Project Overview
This project introduces a publicly accessible Research Paper Summarizer and Literature Review Assistant. Built using Streamlit and Python, the tool allows users to upload academic PDFs and receive AI-generated summaries, quiz questions, or structured literature insights — instantly. It aims to democratize research comprehension and accelerate knowledge transfer for students and researchers.
Key Features
- PDF Upload: Upload academic papers or theses directly via a user-friendly UI.
- Summarization: Extracts key insights and provides concise summaries using LLM-based models.
- Quiz Mode: Generates basic questions from uploaded PDFs for self-evaluation or teaching.
- Lightweight UI: Built with Streamlit and styled for clean readability with minimal interaction cost.
Methodology
The system follows a three-stage pipeline:
1. PDF Parsing
Using pdfminer
, raw text is extracted from uploaded PDF files, filtering out headers, footers, and noisy data.
2. Summarization Engine
A language model processes the extracted text to generate section-wise summaries or quiz questions depending on the user’s selected mode.
3. Streamlit UI
Users interact with the app via a clean interface where they upload documents, select the output mode (summary/quiz), and view results instantly.
Technical Implementation
Core Modules
- app.py: Orchestrates UI, document upload, and mode routing.
- pdf_parser.py: Handles parsing and text extraction from academic PDFs.
- summarizer.py: Applies LLM logic to generate summaries or questions.
- utils.py: Shared helper functions across the modules.
Backend Stack
- LLM Support: OpenAI / Gemini APIs (pluggable)
- Text Extraction: PDFMiner / PyMuPDF
- UI Deployment: Streamlit hosted via Render (or locally)
Applications
- Summarizing research papers and theses.

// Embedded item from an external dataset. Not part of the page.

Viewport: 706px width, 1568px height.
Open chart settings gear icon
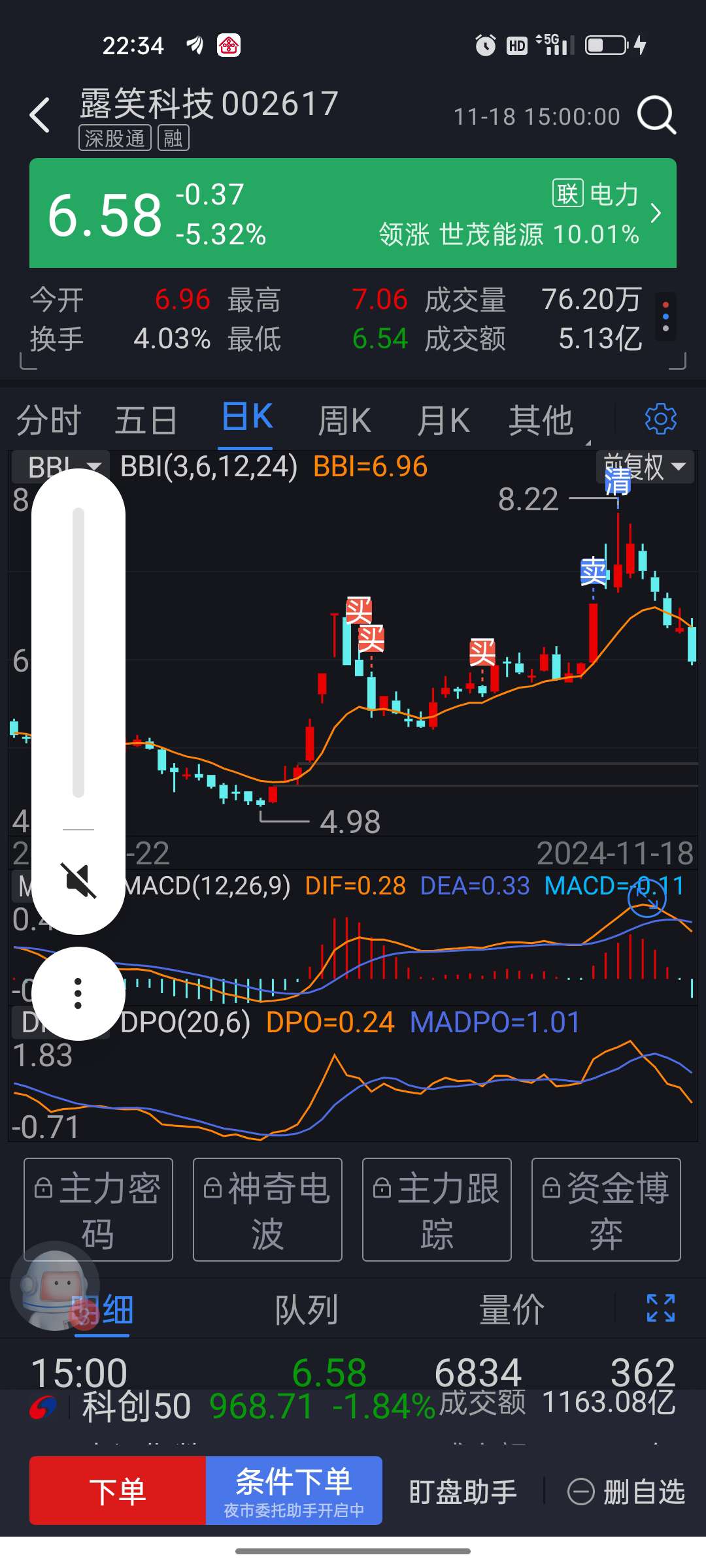pos(660,419)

- Helping students revise using auto-generated quiz questions.
- Assisting researchers in literature review synthesis.
- Improving accessibility to complex academic content.
Impact
- 100+ academic PDFs tested with successful summarization and QA generation
- Reduced manual reading time by 60–70%
- Open-source and publicly accessible on Render (or GitHub)
Conclusion
This summarizer project bridges the gap between lengthy academic literature and human attention by enabling real-time, AI-powered summarization and question generation. It is ideal for students, educators, and independent researchers seeking fast, reliable academic insights.